_Problem requirements_. Render every line of the records below as a Markdown table with two columns, No. and Text, giving each line's row number and wording, skipping blank lines and leaving the pictures out.

_Task material_.
-----
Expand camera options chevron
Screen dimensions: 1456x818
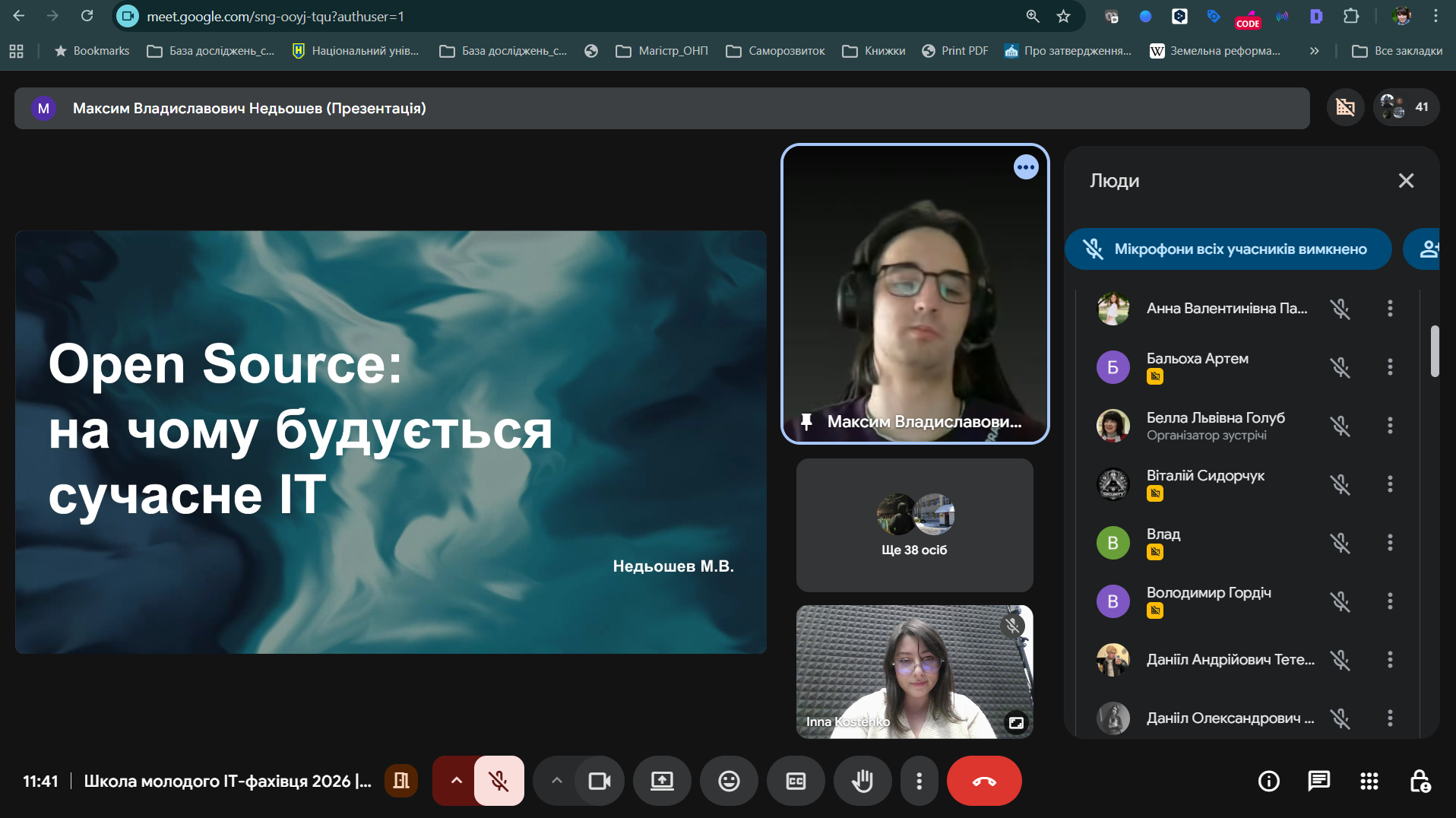pyautogui.click(x=556, y=781)
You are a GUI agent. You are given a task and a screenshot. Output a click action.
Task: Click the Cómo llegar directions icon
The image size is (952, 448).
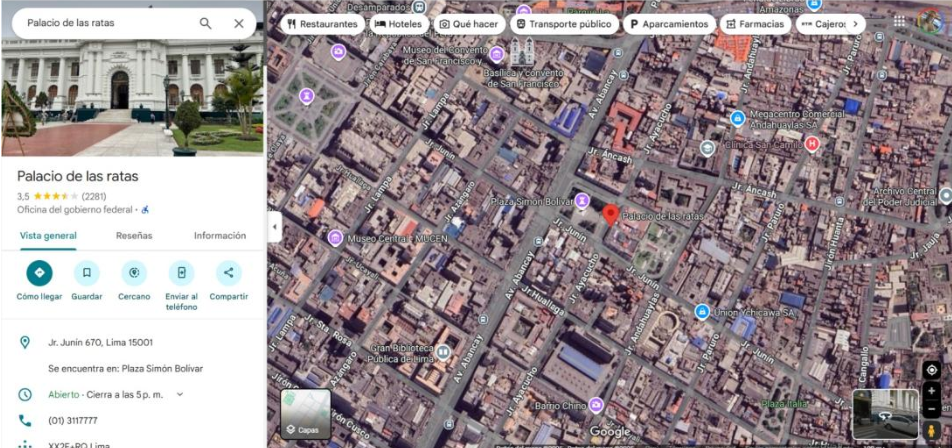(39, 272)
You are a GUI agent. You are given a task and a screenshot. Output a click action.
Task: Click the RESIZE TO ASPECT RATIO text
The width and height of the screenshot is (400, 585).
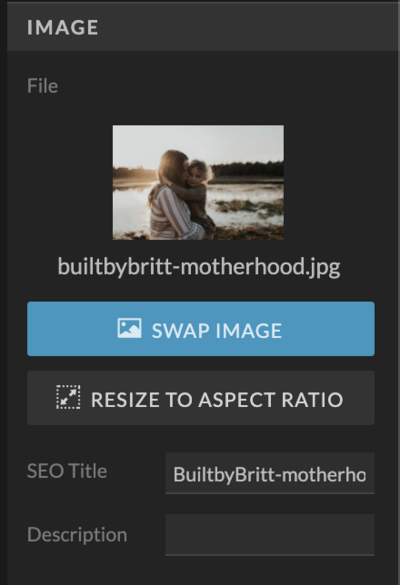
-----
_Written response_.
| No. | Text |
|---|---|
| 1 | Expand camera options chevron |
| 2 | Screen dimensions: 1456x818 |
| 3 | pyautogui.click(x=556, y=781) |
| 4 | You are a GUI agent. You are given a task and a screenshot. Output a click action. |
| 5 | Task: Click the Cómo llegar directions icon |
| 6 | The image size is (952, 448). |
| 7 | (39, 272) |
| 8 | You are a GUI agent. You are given a task and a screenshot. Output a click action. |
| 9 | Task: Click the RESIZE TO ASPECT RATIO text |
| 10 | The width and height of the screenshot is (400, 585). |